私が普段オーガニックや有機農法よりも地の産物にこだわりを持つ理由は、少なくともその土地の四季を1巡経験すること、つまりその土地に1年以上住むことで、良くも悪くもその土地の水、空気、気候に触れて生活することになりますが、人間同様、動植物も、良くも悪くもその土地の水、空気、気候に育てられ収穫されます。人間以外の動植物は、たとえ悪劣な環境であってもその環境に順応し、種族の保存をするために、あるときには化学物質を排泄する力を、あるときにはウィルスやバクテリアに対する抵抗する力を自ら作り出したくましく成長します。これらの動植物が持つパワーを我々人間が恩恵として受益でき、その土地に住む人間もその環境の中で生きていくことができるのだというのが私の持論でもあります。
確かに無農薬、有機栽培は望ましいものだとは思いますが、無農薬、有機栽培の畑とそうでない畑の上から降る雨と土の下を流れる水は全く同じものでもあり、その土地の環境順応性ということから見ると、今は私にとって無農薬、有機栽培よりも地のモノ「Local Harvests」の優先順位のほうが高いと感じています。

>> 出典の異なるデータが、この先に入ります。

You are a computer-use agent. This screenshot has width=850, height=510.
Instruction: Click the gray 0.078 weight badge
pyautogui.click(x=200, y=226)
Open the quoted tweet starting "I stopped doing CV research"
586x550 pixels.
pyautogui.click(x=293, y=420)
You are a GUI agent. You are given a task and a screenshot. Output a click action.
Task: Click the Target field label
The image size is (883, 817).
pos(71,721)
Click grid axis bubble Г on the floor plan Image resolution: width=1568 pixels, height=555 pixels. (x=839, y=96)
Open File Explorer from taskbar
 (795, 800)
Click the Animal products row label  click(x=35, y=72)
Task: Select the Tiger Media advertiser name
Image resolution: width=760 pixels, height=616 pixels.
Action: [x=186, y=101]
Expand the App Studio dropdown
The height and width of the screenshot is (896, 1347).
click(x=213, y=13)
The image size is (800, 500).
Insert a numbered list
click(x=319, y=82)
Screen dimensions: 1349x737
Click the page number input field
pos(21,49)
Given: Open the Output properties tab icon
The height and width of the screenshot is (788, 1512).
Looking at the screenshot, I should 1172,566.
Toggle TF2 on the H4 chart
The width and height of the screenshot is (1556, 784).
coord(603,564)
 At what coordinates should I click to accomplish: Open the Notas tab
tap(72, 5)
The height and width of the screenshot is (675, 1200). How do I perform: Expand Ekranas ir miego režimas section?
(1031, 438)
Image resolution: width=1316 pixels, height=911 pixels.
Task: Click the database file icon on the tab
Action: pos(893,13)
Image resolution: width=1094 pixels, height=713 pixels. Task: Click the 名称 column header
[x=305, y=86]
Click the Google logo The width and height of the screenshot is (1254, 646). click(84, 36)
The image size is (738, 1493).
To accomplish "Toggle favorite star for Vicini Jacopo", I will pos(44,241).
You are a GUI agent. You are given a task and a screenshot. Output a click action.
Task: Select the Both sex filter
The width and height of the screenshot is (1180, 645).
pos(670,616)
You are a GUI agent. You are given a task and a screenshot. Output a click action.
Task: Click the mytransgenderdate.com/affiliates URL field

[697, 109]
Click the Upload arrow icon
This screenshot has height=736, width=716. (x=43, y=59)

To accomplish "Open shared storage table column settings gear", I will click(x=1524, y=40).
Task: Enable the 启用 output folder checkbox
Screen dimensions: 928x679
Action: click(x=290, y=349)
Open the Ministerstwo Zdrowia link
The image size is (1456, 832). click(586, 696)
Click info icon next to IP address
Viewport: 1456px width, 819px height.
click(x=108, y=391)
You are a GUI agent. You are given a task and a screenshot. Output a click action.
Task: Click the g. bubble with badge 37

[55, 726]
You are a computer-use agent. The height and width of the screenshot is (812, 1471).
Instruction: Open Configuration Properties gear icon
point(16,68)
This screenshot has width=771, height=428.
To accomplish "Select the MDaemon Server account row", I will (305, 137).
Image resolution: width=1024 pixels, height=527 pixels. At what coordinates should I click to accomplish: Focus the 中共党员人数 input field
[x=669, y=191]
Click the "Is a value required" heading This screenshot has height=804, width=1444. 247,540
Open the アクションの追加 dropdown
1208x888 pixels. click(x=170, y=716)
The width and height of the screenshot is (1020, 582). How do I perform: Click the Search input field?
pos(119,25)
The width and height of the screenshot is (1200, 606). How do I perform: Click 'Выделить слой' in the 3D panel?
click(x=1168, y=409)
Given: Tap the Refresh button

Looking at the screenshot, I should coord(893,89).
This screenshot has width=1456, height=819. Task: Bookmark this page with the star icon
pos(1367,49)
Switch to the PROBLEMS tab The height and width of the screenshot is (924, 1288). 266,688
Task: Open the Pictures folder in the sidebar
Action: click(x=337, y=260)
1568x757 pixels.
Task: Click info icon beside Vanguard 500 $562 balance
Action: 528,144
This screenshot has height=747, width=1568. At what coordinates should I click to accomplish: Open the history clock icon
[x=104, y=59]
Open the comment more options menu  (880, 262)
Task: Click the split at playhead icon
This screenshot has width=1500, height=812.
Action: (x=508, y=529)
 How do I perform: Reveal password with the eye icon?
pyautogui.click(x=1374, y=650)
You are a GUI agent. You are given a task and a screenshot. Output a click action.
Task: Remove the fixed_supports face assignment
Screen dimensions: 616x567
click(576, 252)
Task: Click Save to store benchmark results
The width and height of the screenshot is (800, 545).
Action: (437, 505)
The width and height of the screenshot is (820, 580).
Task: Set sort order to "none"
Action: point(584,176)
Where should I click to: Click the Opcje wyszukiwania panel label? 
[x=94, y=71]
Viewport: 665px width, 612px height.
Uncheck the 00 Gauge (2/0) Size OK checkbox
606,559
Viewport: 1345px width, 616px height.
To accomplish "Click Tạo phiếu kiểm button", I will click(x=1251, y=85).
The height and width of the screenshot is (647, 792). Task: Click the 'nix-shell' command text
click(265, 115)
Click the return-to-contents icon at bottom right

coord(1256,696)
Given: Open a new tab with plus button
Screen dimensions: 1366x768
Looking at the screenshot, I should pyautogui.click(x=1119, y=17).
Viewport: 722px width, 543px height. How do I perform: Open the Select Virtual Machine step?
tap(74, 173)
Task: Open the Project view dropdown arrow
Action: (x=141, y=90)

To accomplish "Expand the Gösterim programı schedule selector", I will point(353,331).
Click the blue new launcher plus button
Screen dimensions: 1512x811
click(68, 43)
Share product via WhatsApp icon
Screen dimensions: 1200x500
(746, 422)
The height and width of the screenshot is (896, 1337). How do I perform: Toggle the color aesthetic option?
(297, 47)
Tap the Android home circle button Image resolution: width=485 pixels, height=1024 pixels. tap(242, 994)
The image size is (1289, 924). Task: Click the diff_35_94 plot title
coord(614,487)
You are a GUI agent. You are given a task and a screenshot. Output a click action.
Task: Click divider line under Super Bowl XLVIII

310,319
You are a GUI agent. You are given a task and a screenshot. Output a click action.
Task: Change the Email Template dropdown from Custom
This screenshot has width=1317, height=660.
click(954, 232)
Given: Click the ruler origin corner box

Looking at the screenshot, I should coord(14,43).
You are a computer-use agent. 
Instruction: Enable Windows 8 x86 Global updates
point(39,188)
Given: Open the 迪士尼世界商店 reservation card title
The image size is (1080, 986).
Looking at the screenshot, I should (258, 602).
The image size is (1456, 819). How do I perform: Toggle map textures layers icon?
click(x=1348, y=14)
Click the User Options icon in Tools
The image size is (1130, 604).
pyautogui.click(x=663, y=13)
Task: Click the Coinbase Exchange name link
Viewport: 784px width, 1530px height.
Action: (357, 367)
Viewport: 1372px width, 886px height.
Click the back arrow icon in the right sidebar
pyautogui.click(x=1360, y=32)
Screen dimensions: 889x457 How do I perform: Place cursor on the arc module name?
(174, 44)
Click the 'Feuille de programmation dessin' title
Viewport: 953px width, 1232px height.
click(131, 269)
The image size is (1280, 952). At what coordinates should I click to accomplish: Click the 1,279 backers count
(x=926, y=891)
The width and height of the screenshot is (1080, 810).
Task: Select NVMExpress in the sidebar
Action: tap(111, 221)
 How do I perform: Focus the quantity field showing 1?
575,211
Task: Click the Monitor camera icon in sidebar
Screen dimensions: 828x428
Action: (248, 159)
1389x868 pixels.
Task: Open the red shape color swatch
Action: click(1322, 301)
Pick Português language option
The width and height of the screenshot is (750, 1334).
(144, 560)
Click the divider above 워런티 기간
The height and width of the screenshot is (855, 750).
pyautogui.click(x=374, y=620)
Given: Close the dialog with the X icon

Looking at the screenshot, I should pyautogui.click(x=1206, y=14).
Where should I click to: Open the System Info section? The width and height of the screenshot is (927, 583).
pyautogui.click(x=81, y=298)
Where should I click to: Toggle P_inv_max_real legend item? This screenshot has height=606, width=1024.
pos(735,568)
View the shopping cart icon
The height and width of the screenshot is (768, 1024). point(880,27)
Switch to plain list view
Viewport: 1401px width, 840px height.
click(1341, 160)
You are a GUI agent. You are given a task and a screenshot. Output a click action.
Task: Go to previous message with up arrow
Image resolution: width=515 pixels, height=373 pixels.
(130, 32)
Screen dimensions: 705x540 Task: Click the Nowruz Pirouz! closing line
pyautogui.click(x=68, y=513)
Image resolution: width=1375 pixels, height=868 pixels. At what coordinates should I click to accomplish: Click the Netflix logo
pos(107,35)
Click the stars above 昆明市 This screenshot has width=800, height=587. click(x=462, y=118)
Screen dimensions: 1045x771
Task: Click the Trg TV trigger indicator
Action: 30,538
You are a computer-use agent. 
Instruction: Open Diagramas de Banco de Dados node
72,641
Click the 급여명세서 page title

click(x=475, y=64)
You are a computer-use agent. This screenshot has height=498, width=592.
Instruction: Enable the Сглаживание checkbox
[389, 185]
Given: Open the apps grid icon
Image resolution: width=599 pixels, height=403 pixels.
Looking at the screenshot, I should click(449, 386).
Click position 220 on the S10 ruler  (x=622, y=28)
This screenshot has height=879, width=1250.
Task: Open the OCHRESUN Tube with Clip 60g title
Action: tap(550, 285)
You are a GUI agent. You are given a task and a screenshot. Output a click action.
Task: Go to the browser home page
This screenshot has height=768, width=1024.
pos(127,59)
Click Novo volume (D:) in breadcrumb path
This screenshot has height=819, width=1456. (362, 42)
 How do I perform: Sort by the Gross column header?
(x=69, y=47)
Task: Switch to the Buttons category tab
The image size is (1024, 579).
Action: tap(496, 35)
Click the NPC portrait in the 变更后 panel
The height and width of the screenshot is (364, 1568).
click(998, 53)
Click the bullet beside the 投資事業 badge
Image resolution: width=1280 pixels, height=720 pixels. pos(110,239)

最近、もう1つの持論を持ちはじめています。最近料理研究家や栄養士の方々が「夏には夏野菜、冬には冬野菜を食べることでその季節を乗り切ることができやすい・・」と言いますね。私もその意見には賛成ですが、最近は、「冬には北の地方で、夏には南の地方の地元で育てられ収穫された食材」には季節の「Local Harvests」ならではのパワーがあるのではないかと思っています。

さて、ロングランで扱ってきたカンジダ菌については昨日を持って終了とし、次回からは今年の総括トピックスで締めくくりたいと思います。